The adventure takes place over three sections, with all events occurring in different time periods in the same location. The first portion is set an ancient age, involving a battle between Molasar and its armies against the Order of the Dragon. The second portion continues the exploration of the mysterious Keep in the year 1476, and the final portion is set in 1941 involving a confrontation against the German army. The book contains a special section to simplify running the final encounter, including game statistics for weapons, equipment, and non-player characters for the Nazis.

==Publication history==
The Keep was written by Daniel Greenberg, Samuel Shirley, Gregory Maples, and Anne Jaffe, and was published by Mayfair Games in 1984 as a 40-page book.

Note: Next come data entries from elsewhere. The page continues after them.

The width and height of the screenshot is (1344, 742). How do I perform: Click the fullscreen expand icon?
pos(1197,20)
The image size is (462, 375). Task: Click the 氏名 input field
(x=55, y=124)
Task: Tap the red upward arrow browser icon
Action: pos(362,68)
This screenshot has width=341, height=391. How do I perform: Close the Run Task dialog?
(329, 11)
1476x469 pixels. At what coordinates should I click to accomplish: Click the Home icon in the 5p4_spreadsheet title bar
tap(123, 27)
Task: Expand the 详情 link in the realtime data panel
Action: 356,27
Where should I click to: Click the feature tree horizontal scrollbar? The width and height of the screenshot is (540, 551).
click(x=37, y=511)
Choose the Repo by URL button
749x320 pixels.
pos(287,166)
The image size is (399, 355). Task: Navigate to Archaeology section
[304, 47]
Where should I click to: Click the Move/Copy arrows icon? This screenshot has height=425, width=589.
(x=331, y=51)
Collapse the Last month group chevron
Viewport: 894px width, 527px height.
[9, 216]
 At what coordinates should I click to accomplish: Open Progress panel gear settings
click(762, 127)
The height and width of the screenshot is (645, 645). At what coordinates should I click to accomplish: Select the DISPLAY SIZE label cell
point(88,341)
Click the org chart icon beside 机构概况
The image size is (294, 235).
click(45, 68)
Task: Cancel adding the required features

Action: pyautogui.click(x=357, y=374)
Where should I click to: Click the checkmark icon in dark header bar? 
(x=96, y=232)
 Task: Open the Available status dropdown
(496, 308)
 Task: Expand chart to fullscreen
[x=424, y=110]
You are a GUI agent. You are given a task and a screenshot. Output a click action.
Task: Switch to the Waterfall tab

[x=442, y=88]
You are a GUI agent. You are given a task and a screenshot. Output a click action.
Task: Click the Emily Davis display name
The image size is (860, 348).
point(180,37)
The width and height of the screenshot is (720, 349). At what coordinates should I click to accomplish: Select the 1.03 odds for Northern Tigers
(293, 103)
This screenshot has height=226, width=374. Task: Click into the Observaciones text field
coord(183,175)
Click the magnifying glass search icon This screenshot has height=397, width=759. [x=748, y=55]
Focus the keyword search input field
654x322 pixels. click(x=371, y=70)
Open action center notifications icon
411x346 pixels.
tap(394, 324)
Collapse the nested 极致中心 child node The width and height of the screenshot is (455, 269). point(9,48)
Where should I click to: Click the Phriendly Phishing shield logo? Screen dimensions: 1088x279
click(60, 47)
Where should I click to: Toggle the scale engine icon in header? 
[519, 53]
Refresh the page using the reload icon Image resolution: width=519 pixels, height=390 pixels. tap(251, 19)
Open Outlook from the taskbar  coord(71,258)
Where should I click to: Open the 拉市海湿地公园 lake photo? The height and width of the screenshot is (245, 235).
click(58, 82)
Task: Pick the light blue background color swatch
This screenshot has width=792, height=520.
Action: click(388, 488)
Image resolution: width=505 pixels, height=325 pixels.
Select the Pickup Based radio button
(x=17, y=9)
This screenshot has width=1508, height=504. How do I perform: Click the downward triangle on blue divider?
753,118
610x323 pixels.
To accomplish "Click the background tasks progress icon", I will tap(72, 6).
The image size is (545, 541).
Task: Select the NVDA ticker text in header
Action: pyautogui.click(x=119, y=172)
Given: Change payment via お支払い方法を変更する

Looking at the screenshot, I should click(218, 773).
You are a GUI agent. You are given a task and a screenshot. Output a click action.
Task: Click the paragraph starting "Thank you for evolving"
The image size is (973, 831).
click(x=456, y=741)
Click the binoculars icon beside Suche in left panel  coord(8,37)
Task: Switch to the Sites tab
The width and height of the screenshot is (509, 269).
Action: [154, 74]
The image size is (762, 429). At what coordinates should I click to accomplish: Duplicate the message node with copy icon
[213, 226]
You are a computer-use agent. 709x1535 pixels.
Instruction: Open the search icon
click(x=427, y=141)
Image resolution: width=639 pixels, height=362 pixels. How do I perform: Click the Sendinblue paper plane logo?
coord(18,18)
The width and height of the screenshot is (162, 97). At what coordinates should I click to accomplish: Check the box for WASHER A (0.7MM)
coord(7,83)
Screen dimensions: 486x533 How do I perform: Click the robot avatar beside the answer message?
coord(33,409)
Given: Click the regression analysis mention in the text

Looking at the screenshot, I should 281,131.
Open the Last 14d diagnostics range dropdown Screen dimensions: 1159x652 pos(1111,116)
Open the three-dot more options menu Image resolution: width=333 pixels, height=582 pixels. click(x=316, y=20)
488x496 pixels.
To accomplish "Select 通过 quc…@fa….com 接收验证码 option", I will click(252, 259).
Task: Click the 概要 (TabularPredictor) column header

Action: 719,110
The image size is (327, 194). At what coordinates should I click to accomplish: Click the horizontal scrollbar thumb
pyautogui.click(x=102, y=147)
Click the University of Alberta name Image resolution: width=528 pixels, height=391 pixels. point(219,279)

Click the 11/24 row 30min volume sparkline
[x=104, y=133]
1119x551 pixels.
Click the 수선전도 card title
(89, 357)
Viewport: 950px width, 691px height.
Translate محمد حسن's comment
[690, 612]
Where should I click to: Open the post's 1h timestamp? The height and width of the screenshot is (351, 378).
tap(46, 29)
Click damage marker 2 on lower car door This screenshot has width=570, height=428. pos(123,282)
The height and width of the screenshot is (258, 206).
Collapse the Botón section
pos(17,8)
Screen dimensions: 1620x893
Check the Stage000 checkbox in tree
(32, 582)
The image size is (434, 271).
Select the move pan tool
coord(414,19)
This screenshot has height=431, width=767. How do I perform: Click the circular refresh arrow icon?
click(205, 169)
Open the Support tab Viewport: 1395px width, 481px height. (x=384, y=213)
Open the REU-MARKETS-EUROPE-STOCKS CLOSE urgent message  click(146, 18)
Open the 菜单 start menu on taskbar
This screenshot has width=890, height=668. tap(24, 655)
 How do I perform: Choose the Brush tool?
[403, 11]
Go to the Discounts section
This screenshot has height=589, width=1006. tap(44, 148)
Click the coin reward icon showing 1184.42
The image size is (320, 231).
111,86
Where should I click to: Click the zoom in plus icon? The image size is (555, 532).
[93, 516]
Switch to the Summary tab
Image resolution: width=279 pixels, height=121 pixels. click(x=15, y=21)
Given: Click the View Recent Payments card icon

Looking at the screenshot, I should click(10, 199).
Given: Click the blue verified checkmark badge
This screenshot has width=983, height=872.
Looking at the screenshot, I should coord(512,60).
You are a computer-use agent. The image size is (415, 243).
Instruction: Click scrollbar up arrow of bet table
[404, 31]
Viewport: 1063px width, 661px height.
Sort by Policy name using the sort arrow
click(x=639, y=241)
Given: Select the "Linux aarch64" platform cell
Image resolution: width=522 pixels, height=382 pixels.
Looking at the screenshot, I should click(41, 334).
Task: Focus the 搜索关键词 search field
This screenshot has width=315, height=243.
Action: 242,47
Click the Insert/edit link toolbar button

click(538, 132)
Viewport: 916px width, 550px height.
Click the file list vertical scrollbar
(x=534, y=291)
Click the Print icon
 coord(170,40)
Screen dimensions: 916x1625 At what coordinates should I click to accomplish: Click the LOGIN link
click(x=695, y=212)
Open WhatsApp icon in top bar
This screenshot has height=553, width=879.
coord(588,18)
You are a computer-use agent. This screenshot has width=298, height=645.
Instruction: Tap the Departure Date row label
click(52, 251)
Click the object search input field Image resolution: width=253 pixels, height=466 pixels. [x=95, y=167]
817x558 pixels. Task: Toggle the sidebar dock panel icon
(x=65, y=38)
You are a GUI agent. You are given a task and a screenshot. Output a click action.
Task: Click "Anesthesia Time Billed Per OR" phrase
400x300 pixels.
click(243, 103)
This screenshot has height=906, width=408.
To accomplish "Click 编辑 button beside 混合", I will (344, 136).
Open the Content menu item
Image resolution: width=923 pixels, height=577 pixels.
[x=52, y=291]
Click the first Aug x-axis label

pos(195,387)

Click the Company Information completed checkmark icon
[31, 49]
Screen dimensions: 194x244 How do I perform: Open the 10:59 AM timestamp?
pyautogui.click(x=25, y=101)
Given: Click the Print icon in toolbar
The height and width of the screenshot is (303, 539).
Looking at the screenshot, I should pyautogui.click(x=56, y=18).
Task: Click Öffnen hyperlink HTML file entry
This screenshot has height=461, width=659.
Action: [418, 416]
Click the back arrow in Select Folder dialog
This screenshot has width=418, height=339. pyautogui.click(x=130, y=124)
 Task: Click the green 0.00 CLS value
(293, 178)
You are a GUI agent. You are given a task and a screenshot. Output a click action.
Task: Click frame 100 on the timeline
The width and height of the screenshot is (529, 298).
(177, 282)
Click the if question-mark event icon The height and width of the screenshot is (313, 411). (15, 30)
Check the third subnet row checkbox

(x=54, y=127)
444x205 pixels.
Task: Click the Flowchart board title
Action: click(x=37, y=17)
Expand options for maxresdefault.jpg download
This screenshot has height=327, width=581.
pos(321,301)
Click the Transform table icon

Several properties were discussed for the Role Aids line but never got licensed, although an adventure based on the movie The Keep was one of the few licensed Role Aids books to be published.

==Reception==

Rick Swan reviewed the adventure in The Space Gamer No. 72. He commented: "If you're unfamiliar with The Keep, it's not for lack of opportunities. The original so-so novel has spawned a so-so movie, a so-so boardgame, and now a roleplaying module in the RoleAids series from Mayfair that continues the tradition. The extraordinary complexity of the storyline which spans eons of struggle against forces of evil makes playing The Keep an ordeal even for the most experienced GM and a near impossibility to the novice." He added that "The designers do deserve credit for attempting to make things manageable." Swan commented that "It's not often a fantasy roleplayer gets a chance to take on the Third Reich, and the uniqueness of the setting makes it a very satisfying encounter for players and GM alike [...] In spite of the incongruity, the Nazis work surprisingly well; GMs unwilling to tackle the entirety of The Keep might consider lifting this section for use in another campaign." He continued: "As for working your way through The Keep as a whole, good luck. Assuming the GM is able to get a handle on the storyline (which will require several readings of the module along with a strong imagination to fill in the blanks), there are literally dozens of characters to keep track of through changes in identity, personality, and actions." Swan concluded his review by saying, "Make no mistake – complexity doesn't always translate into depth, and The Keep is a struggle that doesn't pay off for either the players or the exhausted GM. With the exception of the Nazis, this is for die-hard 'Keep' fans only."